Grubdog was alone. It was 2am and he couldn’t sleep. He was looking for a new game to play, not just any game but something special. Something to fill that empty void in his heart. He lived alone, all his friends were pixels and words on a screen. He was happy that way, with his choices. Sometimes though, it became hard to see what was in the distance. All he could see tonight was his PS3, as he shuffled towards the new PlayStation Plus games of May. “Thomas Was Alone?” Why was Thomas alone? Would Thomas be his friend? One 300mb download later, it would all become clear.
Thomas Was Alone takes simple platforming and brings it to life with thought-provoking scenarios and commentary. A narrator talks in an everyday tone about what the blocks are doing and feeling. The narrator has no identity, he’s simply a way of communicating the actions of the blocks. The blocks never talk because they can’t, they’re blocks. However, they still have names, thoughts, feelings and a purpose; translated not just through the narrator’s voice but the gameplay itself. Everyone has to work together to access new areas and you can’t leave anyone behind because every block has its own individual exit to fit its shape. All blocks must find their exit to complete the level, and a sense of comradery develops. Some exit doors are floating in midair and require a leap of faith that will kill you if the other blocks aren’t in place. How much do you trust your friends?
You control one block at a time and cycle through them with L1 and R1. Each block has it’s own purpose, with different shapes and abilities (colours) required to get through certain obstacles. Even a self-conscious, small, colourless block has a purpose when it works together as a platform for other blocks. The platforming is never difficult and the controls are easy and flexible, progression is more of a puzzle than a skill-based assault.

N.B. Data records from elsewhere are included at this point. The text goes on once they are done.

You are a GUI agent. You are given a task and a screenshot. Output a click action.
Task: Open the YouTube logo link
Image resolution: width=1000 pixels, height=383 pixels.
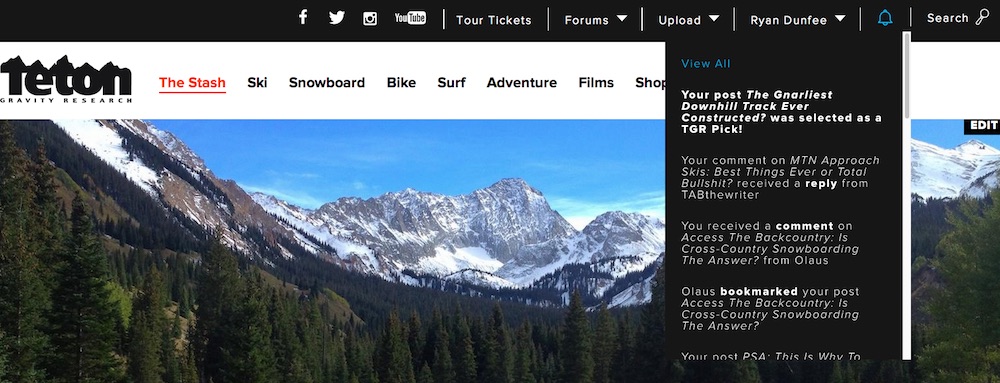pos(410,18)
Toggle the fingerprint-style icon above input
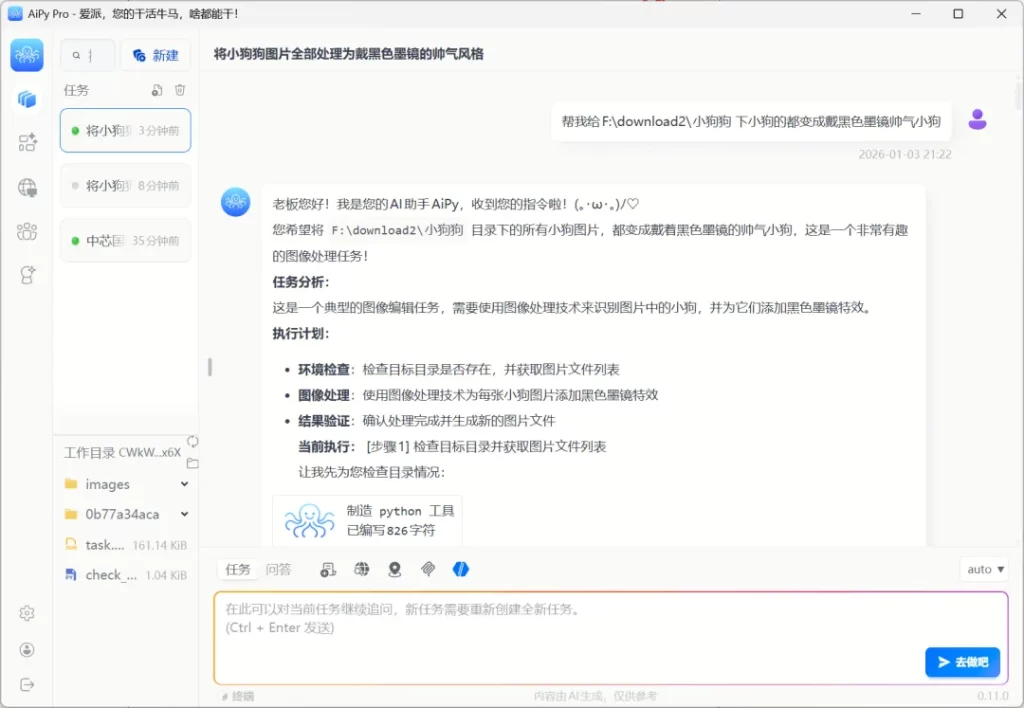Image resolution: width=1024 pixels, height=708 pixels. [x=427, y=569]
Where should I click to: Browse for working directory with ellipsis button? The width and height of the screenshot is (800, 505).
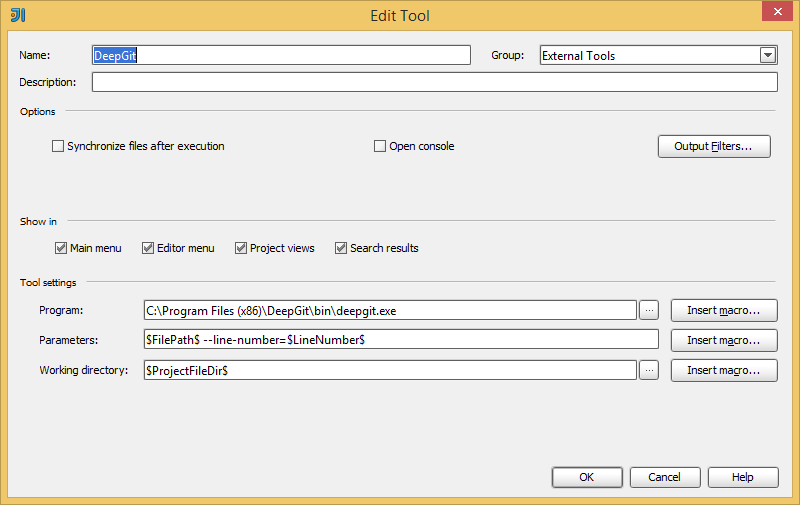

The writing is phenomenal, it successfully translates the life of the blocks to something I related to as I played. Do these other blocks need me? What can I do to get what I want? What can I do with my strengths? The structure of the game smacked me in the face with a crystal clarity of my own life and how to achieve things. Is it really as simple as jumping up there? The first character I met in the game was named Chris as if I was meeting myself in my own head. The fact that this was done with jumping blocks and not Unreal Engine 3 speaks volumes about the importance of the gaming experience. Music plays a big role, it’s surreal and relentless, never stopping for a load screen or level transition. Computer blips merge with violins and pianos to create a thick background melody. Not thundering or catchy, but welcoming.
I had no idea what this game was 2 days ago, and now I’ll never forget it. If you remove the sounds, music and writing; then you’re removing the game because this is what it’s all about. Companies are pouring millions into the visual fidelity of games while the audio side is still extremely infant, and Thomas Was Alone proves it can be just as powerful. It’s still a solid puzzle game on its own, but a bit on the easy side. The game felt short and I beat the whole thing in 2 sittings, but looking back on it 100 is a hearty amount of levels. It wasn’t difficult because I wasn’t measuring it, it never felt like a chore. The game instills a sense of purpose and determination to keep going, to live as full and free as you can. The only time I even thought about my progression was when a trophy pop-up BLING’D the screen. The game is on PS3, Vita and PC, and now inside my heart. I recommend it for anyone looking for a friend.